SAN JOSE, CA. — Friends, families, and supporters of inmates incarcerated in the Santa Clara County Jail here rallied on September 4 to protest the brutal murder of Michael Tyree in his cell by three correctional officers. Tyree was in jail awaiting a bed in a drug treatment program, and actually would have already been released except for the fact that he was homeless and had no place to go. The cause of death was blunt force trauma, from repeated body blows by the three officers when he allegedly refused to take his medication. They then turned out the lights and left him unconscious in his cell until he bled to death from a severely lacerated spleen and liver.

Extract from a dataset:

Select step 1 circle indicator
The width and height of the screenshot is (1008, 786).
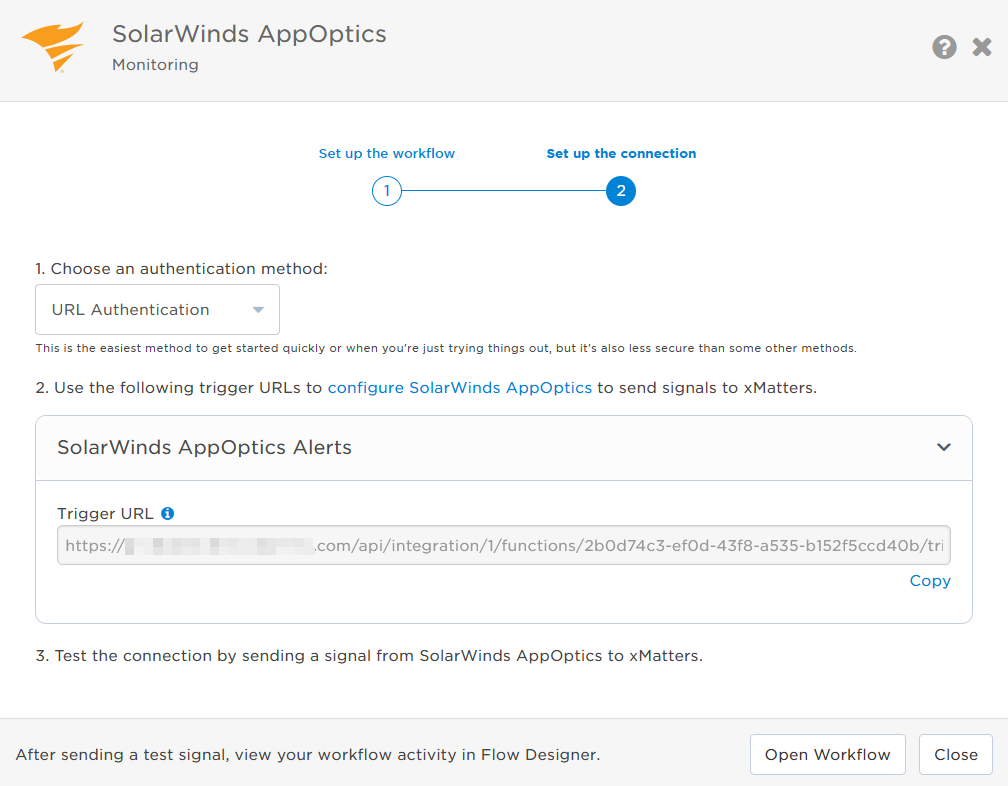click(387, 190)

The facts of the case were so indisputable that the Sheriff had to arrest the three officers on September 3 and charge them with murder, the first time this has happened in the 165-year history of the Sheriff’s Department. Community members were outraged that it took such an appalling murder to force the Sheriff to act, when they had been complaining about guard violence and abuse for years and even decades. Rev. Nolan recalled the Sheriff’s “Goon Squad” of the 1970s. When they came for you, you knew you were going to end up in the hospital. According to the Prison Law Office, Santa Clara County has one of the worst jails in the state.
The Rally was called by Silicon Valley DeBug, NAACP, PACT (People Acting in Community Together), and Coalition for Justice and Accountability. The crowd was addressed by the mother of Mario Martinez, who died from an asthma attack after being denied medical treatment in jail in nearby Alameda County. Laurie Valdez and Jim Shulman, whose loved ones were killed in separate incidents by local police, testified as well.

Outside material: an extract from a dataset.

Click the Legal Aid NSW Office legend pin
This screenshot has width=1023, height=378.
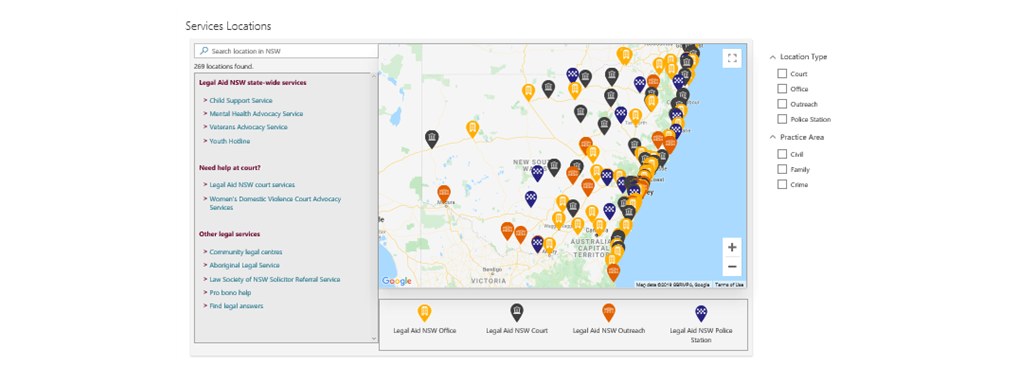tap(424, 313)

“We want justice for our people,” chanted the demonstrators as they marched around the high-rise jail, while inmates banged on the bars above. Who are our people? They are certainly our friends and family, but more. As one supporter told me, “If they are human beings who are being mistreated, they are our people.” If the homeless, the poor, and all people discarded by the system can learn to stand up for one another, regardless of color or nationality, as these ralliers did on September 4, then Michael Tyree’s death will not have been in vain.